Before there was Brazil and Paraguay, and the border between them, there were the Guaraní. Indigenous people, enslaved by the Spanish invaders and converted by the Jesuits, they spoke a language of nasal harmony and heavy in vowels, which made history as the only native tongue to become the official language of a colonized country.
But while Guaraní, protected by the Jesuits, gained its ground in Paraguay, it had less luck battling the linguistic Portuguese juggernaut in Brazil. The language went the way of the conquistadores, and just a few pockets were able to keep their own dialects alive, if only orally.
In one of those areas, a poor area tucked into the southwestern corner of Brazil, there are four young men doing something previously unheard and unheard of. Two sets of brothers from Jaguapirú Bororó, in the province of Dourados, are rapping in Guaraní. The Bro MCs are reversing the traditional custom of newcomers in a country expressing their marginalized frustrations through hip hop, since their people were on the land before anyone else. They want their language to be heard, and for their people and traditions to have the voice they lost over centuries.

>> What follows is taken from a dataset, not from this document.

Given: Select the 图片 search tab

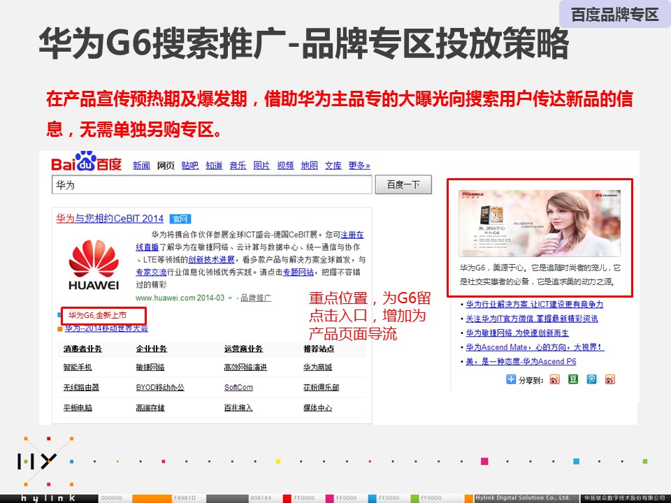Looking at the screenshot, I should tap(261, 166).
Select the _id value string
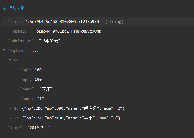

They are getting there. Their first brush with fame was after appearing in an Italian film, and then they made a demo and performed for Brazil’s president. And she was into it, hailing the Bro MCs as a great example of cultural unity. The hip hop quartet flies its linguistic flag while singing the truth about their situation as marginalized citizens in their own country.
Carlos and Kelvin Peixoto and their other half, Bruno and Clemerson Verón, are paying it forward too. While they are performing all over Latin American now, they also run workshops helping other kids in Dourados find their way into music and out of drugs.